Richard Mack, managing partner at Apollo Real Estate Advisors, was instrumental in bringing commercial and retail development to Central Europe. One of the most aggressive real estate lenders in the world, Apollo Real Estate Advisors builds affordable and high-end real estate all over the five boroughs and beyond. (He was also my college roommate.)
New York is in a credit crisis, which is different than the job crisis
The real estate market in New York City is very strong.
The big difference between now and two other downturn periods in 1989 and 1991 is that then New York City lost about 350,000 jobs over a two-year period.
In this round, we're in a credit crisis, which is different than the job crisis.
You have to look at the entire U.S. market to understand what's happening. The commercial space vacancy rate for midtown is only 7.4%. It's just 5.9% in lower Manhattan.
That is really extraordinarily positive.
New York building will slow down because the city is built
The velocity is going to slow down simply because the city is very, very built.
The other thing on the commercial side is that probably 60% or more of the leases in New York City today are halfway under market, or 50% below market-rate rents — not asking rents, but again, market-rate rents.
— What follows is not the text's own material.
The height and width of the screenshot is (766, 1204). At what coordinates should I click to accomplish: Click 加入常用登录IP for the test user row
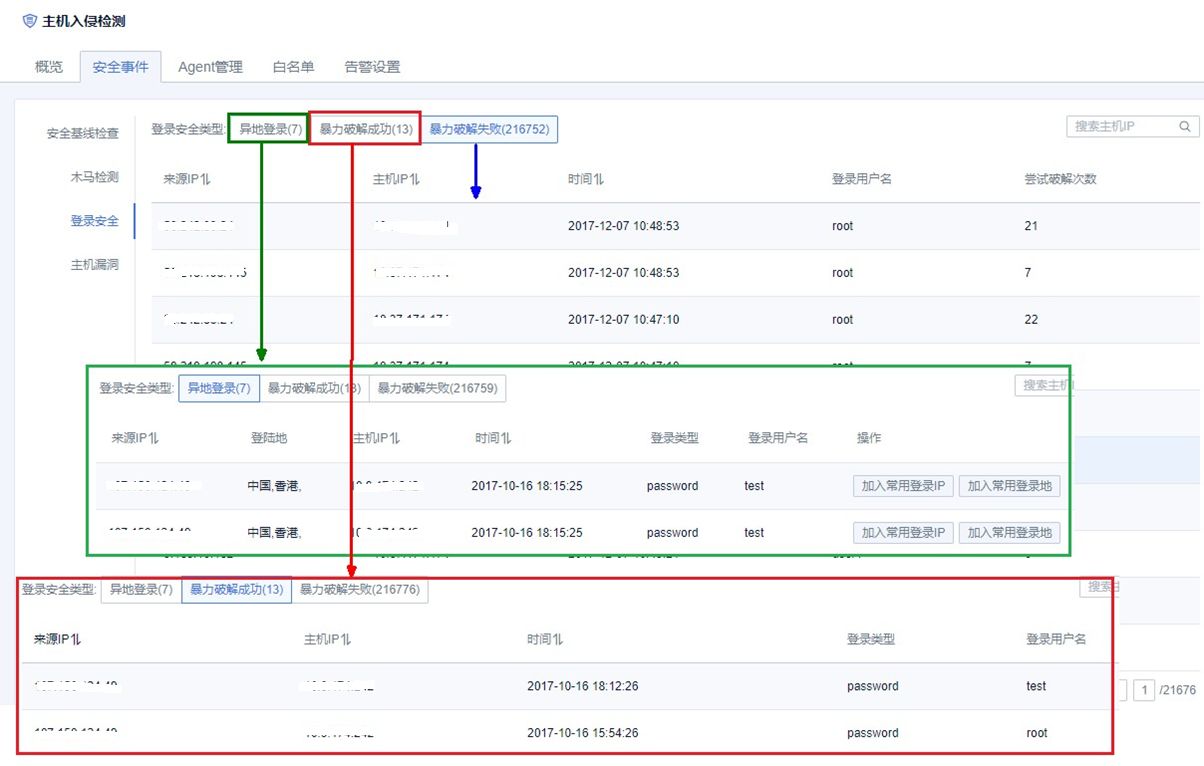click(x=902, y=486)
New York is undervalued in rents
So you've got a city that is woefully undervalued in terms of rent. As leases turn, landlords are going to make more money. Maybe they're not going to get everything they thought they could get in asking, but the rents are going up throughout the city because it's relatively undervalued.
There are not enough homes to buy
On the residential side, there is basically no inventory. I'll give you two statistics. One, since 2006, the condominium market rose 53% in price.
If you take out 15 Central Park West and The Plaza (two of New York's most expensive condo projects ever), it rose 18% in price. Those are big moves. Another statistic is that between 2002 and 2006, of every single home sold in Manhattan, about 18% was in new project development. Last year, that number was 29%.